An informal group of lawmakers with an interest in aerospace met Wednesday morning to discuss plans to evaluate strengths and weaknesses of Ohio’s bases. A few hours later, the Ohio House of Representatives approved a bill to create a permanent legislative committee focused on the aerospace industry.

Retired Major General Greg Wayt, working for the company CBD Advisors, told lawmakers and their staff members that Ohio needs to be prepared for the next round of the Base Realignment and Closure, or BRAC. Once it happens, Wayt said, it will be too late to build the case to keep or add jobs in Ohio.

“Ohio has lost every time,” Wayt said. “In every one of those we have lost some structure… every time we’ve had some kind of a job loss, some kind of an economic impact.”

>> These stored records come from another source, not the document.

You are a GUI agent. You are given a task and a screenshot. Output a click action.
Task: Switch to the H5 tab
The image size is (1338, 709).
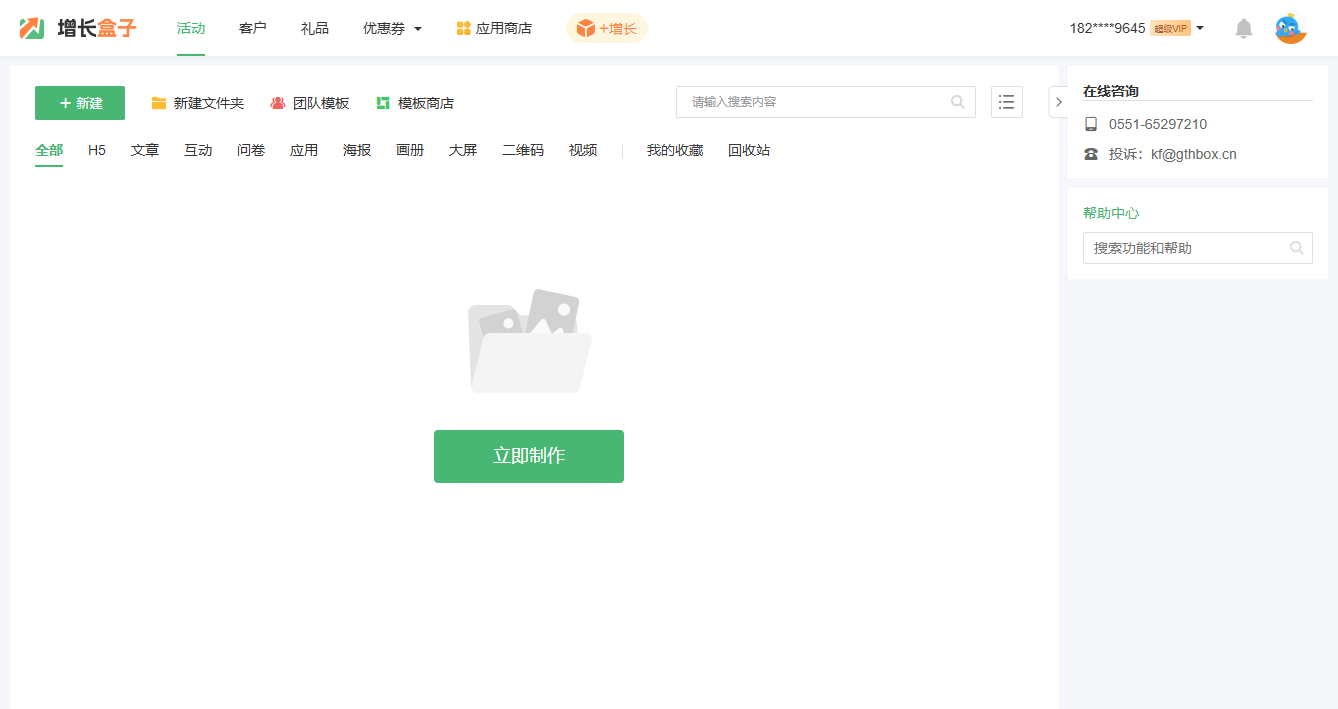(x=97, y=150)
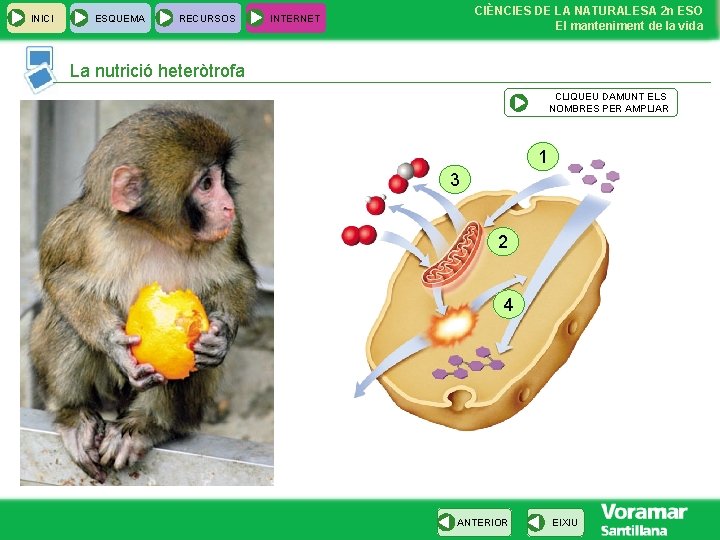Click the ANTERIOR button
Screen dimensions: 720x540
pyautogui.click(x=474, y=522)
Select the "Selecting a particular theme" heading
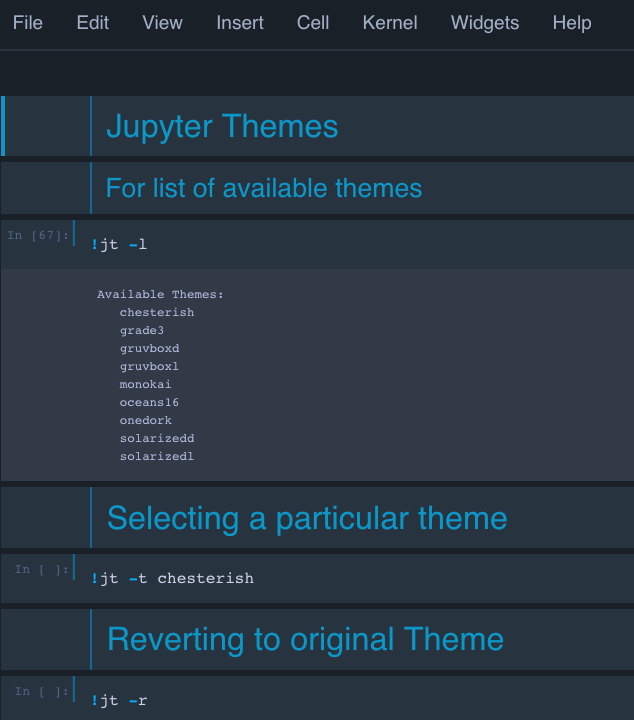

The U.S. Department of Defense has requested two rounds of BRAC in 2015 and 2017. Congressional leaders haven’t approved the reviews, but Ohio’s delegation wants to be sure the state won’t receive cuts.

The last BRAC in 2005 identified Wright-Patterson as an asset and about 1,200 new military and civilian positions were relocated there. With more than 27,000 employees, the base is the largest single-site employer in Ohio.

Wayt said Ohio communities can’t rely solely on the emotional appeal of letters and rallies — they need to be able to present facts.

Sen. Chris Widener, R-Springfield, said communities need to request funding within the framework of Jobs Ohio, the private economic development organization created by Gov. John Kasich, and regional development agencies instead of directly sending requests to Congress.

“We need to emphasize to cities, counties and communities that if we’re going to work together, we need to continue to work together,” Widener said.

The Dayton Development Coalition secured $10 million over the next two years in state funding, a portion of which will be spent readying Ohio for federal defense cuts and future BRACs.

The bill establishing the aerospace committee — House Bill 292 — passed the House 90-0 and now moves to the Senate for approval. The bill, sponsored by Rep. Rick Perales, R-Beavercreek, would create a 13-member Aerospace and Technology Study Committee that would include three House members, three Senators and seven members from industry, academia and the military. The committee would have representation from each geographic region of Ohio.

“The purpose of the bill is make Ohio more friendly for aerospace and technology industry,” Perales said. “Simply put, it’s connecting the dots around the state of Ohio.”